▶ Data for analysis
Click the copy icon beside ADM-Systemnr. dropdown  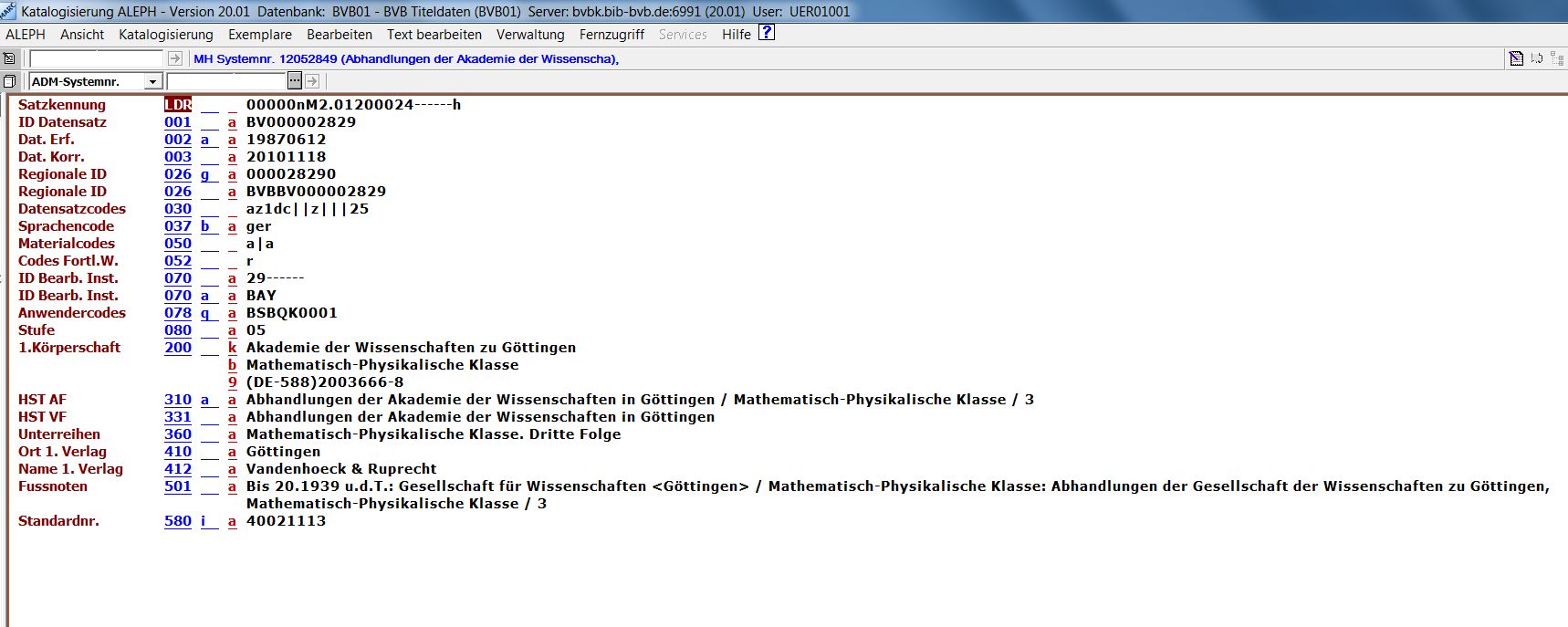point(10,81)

* * *

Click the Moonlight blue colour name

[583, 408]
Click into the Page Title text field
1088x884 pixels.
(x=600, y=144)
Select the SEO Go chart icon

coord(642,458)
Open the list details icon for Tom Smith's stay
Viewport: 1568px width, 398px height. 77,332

---

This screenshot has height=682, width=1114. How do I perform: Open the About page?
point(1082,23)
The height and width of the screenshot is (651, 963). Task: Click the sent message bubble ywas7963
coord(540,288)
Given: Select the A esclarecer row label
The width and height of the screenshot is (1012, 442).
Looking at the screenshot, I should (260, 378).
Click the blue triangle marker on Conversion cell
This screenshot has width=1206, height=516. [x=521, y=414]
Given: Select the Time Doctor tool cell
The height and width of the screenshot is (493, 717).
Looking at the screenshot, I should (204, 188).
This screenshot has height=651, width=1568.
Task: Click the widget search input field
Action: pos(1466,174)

▶ What you have to do
Copy out, from the material above, each line where the word "Given" is present.

▶ Response to the task
Given: Select the A esclarecer row label
Given: Select the Time Doctor tool cell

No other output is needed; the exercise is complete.